In early 2000, Eddy L. O. Jansson and Matthew Skala reverse engineered the content-control package Cyber Patrol and published a report titled The Breaking of Cyber Patrol 4 detailing what they found, including a cryptanalysis of the CRC-32-based hash function that concealed the configuration password and Web site and Usenet newsgroup blacklists. They commented critically on the content of the blacklist, and highlighted apparent errors in it, innocuous sites and newsgroups blocked as objectionable for no visible reason. Along with the essay, they included software in C and Delphi demonstrating the attacks and allowing users to disable the package, change its configuration, or browse the blacklists in decrypted form. The break was widely reported on March 11, 2000. [1]

On March 15, Microsystems Software, the publisher of Cyber Patrol, and Mattel, its parent company, filed suit against Jansson, Skala, and the ISPs that hosted their personal Web sites, Scandinavia Online and Islandnet. They filed in US court, though Jansson and Scandinavia Online were located in Sweden and Skala and Islandnet were located in Canada. They alleged that the reverse engineering was copyright infringement by Jansson and Skala; that distributing the essay and software (or, in the case of Islandnet, the link on Skala's site pointing to the essay and software on Jansson's site) was copyright infringement by the ISPs; and that Jansson and Skala's actions constituted breach of the clickwrap license agreement on Cyber Patrol, interference with advantageous business relations, conversion, and theft of trade secrets. [2] Once the lawsuit became known, it attracted considerable attention from the online community, far overshadowing the discussion of the reverse engineering itself. [3]

In response to demands from the plaintiffs, Scandinavia Online deleted Jansson's Web site and Islandnet asked Skala to remove his link to Jansson's (now non-existent anyway) Web site. The document and software had already been mirrored on many sites worldwide, however. The plaintiffs asked for, and received, a temporary restraining order against distribution of what they termed the "bypass code", and were authorized to serve it by email on mirror sites, along with a subpoena demanding the identities of every Web user who accessed the information. [4] Some commentators dubbed these email-distributed subpoenas "spampoenas"; use of email for official service of court documents was, and remains, highly unusual if not absolutely unheard of. [5]

On March 27, Skala announced that he had settled the cases against him (including one filed in a Canadian court as well as the US case) out of court and that Jansson was close to doing the same, with an agreement to stop distributing the essay and software and assign its copyrights to the plaintiffs. [6] Other parties had become involved, however, including three mirror site operators associated with Peacefire and backed by the ACLU. The suit continued with the main issue being whether those mirror sites would also be forced to stop distributing the material. When their motions on that topic were dismissed, the mirror sites took that as an indication that they could continue to distribute it safely.

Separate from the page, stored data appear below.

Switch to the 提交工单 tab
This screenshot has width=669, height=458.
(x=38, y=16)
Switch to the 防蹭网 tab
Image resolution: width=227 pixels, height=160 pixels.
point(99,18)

Meanwhile, some controversy erupted when news sources suggested that the exploit software had been released under the GPL, making any restriction on its distribution problematic. [7] Statements from Jansson and Skala denying any intention to place it under the GPL, the lack of any copyright notice in Skala's code, and a vague nonstandard GPL notice in Jansson's code, made it fall apart as a possible GPL test case. In 2001, Jansson stated on his Web site that he had in fact intended his code to be under the GPL after all, even if he had not put in the proper notices to make that stick. [8]

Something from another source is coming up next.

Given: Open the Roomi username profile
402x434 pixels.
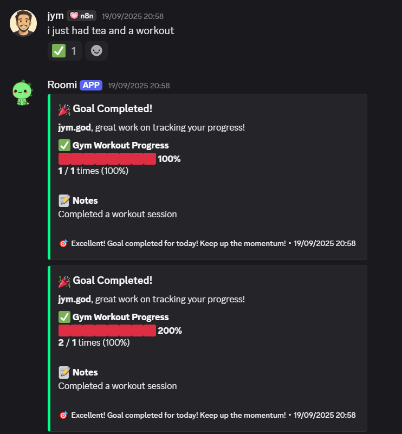Looking at the screenshot, I should pyautogui.click(x=62, y=85).
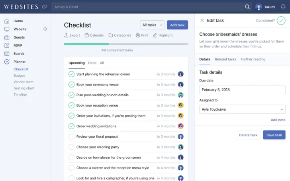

At the time of the case, the DMCA was not relevant because its enforcement was under suspension pending a review by the United States Copyright Office of whether exceptions to its provisions should be made. Lawrence Lessig nonetheless used the Microsystems case as an example of tension between the DMCA and the First Amendment in his essay Battling Censorware; and when the Copyright Office issued their rulemaking on DMCA exemptions, they also cited this case in their discussion of why reverse engineering of content-filter blacklists was one of only two categories of activities exempted.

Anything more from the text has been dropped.